Current assignee: Nanjing University of Science and Technology
Priority date: 2021-12-10
Filing date: 2021-12-10
Publication date: 2022-05-13

Abstract

The invention discloses an unsupervised moving target detection method based on an information reduction rate. The method comprises the following steps: acquiring a video sequence through a camera, preprocessing the video sequence and constructing a database; calculating to obtain an optical flow image corresponding to the video sequence through the trained PWCNet and normalizing; taking a video sequence and a corresponding optical flow image thereof as input, and training a generating type confrontation network model; the video sequence to be detected is processed in the same way; and extracting a generator module of the trained generative confrontation network model, and detecting the moving target in the video sequence to be detected.
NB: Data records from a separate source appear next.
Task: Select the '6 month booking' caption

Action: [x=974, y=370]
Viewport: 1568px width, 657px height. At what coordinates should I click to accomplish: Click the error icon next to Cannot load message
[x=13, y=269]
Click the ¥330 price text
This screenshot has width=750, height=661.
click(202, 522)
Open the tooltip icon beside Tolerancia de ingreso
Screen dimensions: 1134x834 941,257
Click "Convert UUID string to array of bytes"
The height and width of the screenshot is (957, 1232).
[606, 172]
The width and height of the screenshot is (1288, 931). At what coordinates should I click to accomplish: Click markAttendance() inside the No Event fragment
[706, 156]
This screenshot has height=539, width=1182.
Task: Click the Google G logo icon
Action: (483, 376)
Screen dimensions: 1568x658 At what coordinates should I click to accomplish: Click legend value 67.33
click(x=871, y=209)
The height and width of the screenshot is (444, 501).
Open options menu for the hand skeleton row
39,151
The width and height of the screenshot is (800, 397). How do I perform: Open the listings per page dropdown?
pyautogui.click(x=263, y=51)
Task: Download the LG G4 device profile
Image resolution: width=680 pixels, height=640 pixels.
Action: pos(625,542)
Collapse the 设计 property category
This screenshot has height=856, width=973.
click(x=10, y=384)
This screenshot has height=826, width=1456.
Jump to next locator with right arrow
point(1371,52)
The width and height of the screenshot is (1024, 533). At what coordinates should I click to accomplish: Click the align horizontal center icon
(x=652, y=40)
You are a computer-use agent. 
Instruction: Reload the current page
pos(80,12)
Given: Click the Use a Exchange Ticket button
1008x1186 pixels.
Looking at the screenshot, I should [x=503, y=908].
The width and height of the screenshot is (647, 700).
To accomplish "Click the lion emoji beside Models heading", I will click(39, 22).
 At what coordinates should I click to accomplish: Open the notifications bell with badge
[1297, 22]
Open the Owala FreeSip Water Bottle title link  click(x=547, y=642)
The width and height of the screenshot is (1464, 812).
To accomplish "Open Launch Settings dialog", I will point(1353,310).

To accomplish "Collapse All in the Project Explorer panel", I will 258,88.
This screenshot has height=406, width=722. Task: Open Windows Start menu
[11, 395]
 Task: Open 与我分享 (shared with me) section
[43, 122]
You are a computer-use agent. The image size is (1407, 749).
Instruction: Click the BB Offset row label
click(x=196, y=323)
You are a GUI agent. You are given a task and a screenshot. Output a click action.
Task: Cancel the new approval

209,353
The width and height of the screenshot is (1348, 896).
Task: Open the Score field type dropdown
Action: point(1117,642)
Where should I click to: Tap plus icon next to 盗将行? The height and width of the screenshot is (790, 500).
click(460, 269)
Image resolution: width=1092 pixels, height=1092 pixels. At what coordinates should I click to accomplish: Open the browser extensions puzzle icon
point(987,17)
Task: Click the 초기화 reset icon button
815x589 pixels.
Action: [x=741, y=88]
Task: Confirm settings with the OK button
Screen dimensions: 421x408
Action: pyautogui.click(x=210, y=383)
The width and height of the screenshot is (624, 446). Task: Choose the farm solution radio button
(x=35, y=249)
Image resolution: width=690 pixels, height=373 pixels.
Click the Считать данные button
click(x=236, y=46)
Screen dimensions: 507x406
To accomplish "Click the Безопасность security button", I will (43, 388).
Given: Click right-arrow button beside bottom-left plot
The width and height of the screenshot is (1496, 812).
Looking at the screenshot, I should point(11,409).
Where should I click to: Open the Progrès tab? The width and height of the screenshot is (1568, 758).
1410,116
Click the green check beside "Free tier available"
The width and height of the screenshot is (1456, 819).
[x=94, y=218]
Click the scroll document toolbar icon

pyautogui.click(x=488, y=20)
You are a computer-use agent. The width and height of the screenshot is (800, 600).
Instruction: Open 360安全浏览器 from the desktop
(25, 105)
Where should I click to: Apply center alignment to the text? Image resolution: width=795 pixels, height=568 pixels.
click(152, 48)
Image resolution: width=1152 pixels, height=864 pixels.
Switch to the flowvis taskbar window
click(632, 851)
Based on the property that the background image area does not contain information of the foreground image area, a generating type confrontation network model is constructed according to the relation of optical flow to realize the discrimination of the background and the moving target, and the generating type confrontation network comprises a generator and a restorer; the characteristic channels of the moving target are fused through an attention mechanism, so that the background interference is reduced, and the detection performance of the moving target is improved.

Description

Unsupervised moving object detection method based on information reduction rate

Technical Field

The invention belongs to the field of deep learning in computer vision, and particularly relates to an unsupervised moving target detection method based on an information reduction rate.

Background

The target detection is an important branch of computer vision, and the main purpose of the target detection is to extract a moving target as a foreground from a video sequence, and the environment around the moving target opposite to the foreground is used as a background and is separated from the moving target. As a cross comprehensive subject, the target detection integrates theories and algorithms in multiple fields of image processing, machine learning, optimization and the like, and is a premise and basis for completing a task of image understanding (such as target behavior recognition) at a higher level. The target detection technology has great research and application values and is widely applied to the fields of intelligent video monitoring, intelligent human-computer interaction, intelligent traffic, visual navigation, unmanned driving, unmanned autonomous flight, battlefield situation reconnaissance and the like. In recent years, with the development of computer technology and deep learning technology, target detection models have been developed and evolved, and various detection models have been created.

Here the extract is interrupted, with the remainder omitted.